Given the sheer toxicity of relations between Wagenknecht and the rest of the party, a split appears likely. This could prove fatal, given her outsized popularity and the dearth of charismatic figures in the party leadership, but would at least put an end to the constant bickering, and mean that the new leadership has no one to blame but itself should a turnaround fail to materialize. But what would such a turnaround entail?

The space for a socialist party in Germany certainly exists, and will likely grow as the long-term economic effects of the pandemic reverberate. Should the next coalition — likely a pact between the center-left and the free-marketeer FDP — fail to live up to SPD and Green campaign promises, there will be fodder enough for Die Linke to voice a loud opposition in parliament and on the streets. Die Linke’s problem has never been that it was wrong on the issues, but rather that it failed to communicate them in an effective way and struggled to define its audience.

Yet, the audience surely is there. Germany is a wealthy country, but there are still millions living at or below the poverty line, who struggle to make ends meet and have no one to represent their interests in the public sphere. Germany also has some of the strongest trade unions in Europe and has witnessed a significant uptick in labor conflicts in several industries, such as the ongoing strike by hospital workers in Berlin. East or West, black or white, gay or straight — these are the people who can provide the foundation for a strong, sustainable socialist party.

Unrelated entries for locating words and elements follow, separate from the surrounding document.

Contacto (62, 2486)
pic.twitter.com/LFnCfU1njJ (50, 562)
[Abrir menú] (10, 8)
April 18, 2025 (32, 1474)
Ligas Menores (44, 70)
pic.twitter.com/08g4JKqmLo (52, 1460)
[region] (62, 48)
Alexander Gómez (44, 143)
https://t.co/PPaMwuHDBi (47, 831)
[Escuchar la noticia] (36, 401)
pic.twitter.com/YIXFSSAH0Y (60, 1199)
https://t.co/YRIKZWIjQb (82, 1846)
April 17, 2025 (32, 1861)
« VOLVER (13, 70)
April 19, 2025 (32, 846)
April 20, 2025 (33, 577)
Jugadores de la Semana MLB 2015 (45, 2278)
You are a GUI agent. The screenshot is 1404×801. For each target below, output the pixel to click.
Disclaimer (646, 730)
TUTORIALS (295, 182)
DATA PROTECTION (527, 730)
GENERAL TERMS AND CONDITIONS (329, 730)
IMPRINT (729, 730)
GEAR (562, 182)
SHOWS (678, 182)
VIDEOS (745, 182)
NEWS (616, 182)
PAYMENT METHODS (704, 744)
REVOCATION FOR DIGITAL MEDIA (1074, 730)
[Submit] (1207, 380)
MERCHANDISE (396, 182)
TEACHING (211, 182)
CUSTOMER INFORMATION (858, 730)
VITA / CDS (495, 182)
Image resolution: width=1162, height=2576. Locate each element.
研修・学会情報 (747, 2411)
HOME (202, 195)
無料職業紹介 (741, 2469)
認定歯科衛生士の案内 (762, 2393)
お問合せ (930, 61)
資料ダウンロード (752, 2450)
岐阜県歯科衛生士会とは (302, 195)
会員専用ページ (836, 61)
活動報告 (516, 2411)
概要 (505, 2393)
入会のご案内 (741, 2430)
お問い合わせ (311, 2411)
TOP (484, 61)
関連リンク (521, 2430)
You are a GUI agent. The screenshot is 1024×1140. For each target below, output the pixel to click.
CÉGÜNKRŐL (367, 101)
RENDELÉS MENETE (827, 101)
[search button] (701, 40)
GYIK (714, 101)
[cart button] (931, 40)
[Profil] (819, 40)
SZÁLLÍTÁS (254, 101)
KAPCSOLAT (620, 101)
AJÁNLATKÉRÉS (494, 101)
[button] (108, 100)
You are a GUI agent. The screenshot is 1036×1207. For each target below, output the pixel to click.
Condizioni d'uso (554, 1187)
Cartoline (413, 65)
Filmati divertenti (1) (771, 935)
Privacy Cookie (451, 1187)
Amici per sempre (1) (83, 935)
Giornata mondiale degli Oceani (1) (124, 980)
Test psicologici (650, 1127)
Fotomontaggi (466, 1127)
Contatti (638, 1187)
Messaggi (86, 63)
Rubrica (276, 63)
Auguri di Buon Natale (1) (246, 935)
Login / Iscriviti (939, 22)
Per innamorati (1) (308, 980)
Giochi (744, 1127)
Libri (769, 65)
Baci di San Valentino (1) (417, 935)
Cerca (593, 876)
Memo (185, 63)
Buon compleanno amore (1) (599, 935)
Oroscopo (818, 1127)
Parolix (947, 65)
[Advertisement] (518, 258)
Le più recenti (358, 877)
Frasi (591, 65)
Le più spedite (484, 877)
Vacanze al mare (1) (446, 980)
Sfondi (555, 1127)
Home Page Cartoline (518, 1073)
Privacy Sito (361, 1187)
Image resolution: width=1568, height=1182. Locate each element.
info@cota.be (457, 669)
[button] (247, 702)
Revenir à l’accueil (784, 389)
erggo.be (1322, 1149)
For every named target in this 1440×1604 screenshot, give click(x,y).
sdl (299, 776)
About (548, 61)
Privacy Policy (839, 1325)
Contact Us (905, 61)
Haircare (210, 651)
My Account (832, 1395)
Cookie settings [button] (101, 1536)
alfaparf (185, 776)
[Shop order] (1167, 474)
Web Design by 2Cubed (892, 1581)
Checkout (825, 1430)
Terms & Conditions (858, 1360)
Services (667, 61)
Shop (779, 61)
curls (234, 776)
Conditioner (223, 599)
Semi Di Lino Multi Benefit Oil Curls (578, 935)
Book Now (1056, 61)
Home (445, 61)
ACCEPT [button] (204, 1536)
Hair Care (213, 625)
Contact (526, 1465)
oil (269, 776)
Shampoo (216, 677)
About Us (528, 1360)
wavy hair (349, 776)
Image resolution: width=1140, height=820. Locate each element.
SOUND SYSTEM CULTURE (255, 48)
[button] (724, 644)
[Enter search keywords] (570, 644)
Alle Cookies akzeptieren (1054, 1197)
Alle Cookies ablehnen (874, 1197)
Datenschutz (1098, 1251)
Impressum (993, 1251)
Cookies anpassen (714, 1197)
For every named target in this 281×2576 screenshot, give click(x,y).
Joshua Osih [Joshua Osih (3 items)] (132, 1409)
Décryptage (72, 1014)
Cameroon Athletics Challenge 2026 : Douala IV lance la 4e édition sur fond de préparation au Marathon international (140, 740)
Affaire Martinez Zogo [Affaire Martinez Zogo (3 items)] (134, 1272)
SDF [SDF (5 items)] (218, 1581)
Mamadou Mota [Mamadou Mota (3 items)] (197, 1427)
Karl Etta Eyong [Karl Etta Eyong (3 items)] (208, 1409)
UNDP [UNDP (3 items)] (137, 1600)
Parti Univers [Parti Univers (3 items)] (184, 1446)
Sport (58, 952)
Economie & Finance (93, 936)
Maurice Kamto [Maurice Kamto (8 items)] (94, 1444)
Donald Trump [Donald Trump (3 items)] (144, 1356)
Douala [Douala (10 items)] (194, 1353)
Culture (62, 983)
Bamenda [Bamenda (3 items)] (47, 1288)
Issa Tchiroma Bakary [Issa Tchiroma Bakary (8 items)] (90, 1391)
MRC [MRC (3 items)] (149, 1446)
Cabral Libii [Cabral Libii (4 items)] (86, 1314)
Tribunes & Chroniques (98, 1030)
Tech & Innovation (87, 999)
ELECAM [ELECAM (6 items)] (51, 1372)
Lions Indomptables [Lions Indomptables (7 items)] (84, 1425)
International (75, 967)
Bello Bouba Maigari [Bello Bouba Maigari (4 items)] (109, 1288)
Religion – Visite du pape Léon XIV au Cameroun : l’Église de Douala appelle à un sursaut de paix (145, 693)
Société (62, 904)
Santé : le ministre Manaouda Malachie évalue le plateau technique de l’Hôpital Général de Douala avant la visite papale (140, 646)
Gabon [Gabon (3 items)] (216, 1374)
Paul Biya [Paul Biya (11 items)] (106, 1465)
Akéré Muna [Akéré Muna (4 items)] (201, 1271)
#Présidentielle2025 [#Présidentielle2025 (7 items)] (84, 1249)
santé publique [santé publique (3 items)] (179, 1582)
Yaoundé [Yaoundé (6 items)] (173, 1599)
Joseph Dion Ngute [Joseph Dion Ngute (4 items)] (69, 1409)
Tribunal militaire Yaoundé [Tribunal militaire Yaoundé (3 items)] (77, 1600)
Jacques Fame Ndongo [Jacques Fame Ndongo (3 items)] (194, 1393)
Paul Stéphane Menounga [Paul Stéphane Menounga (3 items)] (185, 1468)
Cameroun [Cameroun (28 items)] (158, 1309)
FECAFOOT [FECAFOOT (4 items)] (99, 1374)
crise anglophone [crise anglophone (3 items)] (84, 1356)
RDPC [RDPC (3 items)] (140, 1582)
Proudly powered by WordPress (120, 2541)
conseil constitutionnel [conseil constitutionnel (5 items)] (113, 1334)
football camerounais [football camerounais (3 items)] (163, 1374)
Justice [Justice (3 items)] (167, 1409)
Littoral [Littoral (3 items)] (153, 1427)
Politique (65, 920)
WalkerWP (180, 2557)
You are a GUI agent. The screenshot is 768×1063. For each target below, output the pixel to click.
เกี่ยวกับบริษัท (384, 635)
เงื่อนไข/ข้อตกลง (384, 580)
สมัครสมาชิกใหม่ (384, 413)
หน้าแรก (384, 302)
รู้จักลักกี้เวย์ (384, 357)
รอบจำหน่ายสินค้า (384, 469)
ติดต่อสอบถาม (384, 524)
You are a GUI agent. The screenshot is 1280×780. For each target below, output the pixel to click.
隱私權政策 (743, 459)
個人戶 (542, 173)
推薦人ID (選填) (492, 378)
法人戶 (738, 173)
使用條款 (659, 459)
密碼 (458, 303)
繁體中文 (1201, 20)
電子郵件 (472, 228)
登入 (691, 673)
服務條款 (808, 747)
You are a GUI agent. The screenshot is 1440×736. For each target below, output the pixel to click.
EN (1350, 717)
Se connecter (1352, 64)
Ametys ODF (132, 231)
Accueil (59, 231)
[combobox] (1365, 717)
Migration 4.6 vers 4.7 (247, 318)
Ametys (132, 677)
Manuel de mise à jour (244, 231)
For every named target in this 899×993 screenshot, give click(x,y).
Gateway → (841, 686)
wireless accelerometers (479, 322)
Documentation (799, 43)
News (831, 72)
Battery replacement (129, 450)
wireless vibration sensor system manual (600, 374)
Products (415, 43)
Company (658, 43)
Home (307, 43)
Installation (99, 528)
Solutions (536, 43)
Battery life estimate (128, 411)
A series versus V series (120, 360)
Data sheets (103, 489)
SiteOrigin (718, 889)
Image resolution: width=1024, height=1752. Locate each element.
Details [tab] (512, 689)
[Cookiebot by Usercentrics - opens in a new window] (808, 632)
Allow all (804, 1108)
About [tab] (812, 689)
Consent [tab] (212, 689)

Supporting social movements and attracting idealistic young activists will no doubt continue to be an important component of building such a party. But in order to reach beyond the urban milieus that have proven to be its last bastion in recent months, it will have to abandon the notion that nebulous “movements” are the future, and return to the kind of populist, antiestablishment messaging that brought it success a decade ago. Voters neither want nor need a slightly more progressive version of the SPD or the Greens. That, more than anything else, should be the conclusion drawn from last month’s election.

Should Die Linke manage to pull itself together and function as an effective opposition in the years to come, it may be able to recover the millions of voters it has lost since 2009. That, in turn, would provide the foundation to begin rebuilding the party and developing a strategy to join government from a position of strength rather than weakness. Until it does so, it will serve as nothing but another warning sign — a failed experiment in reforming the European left.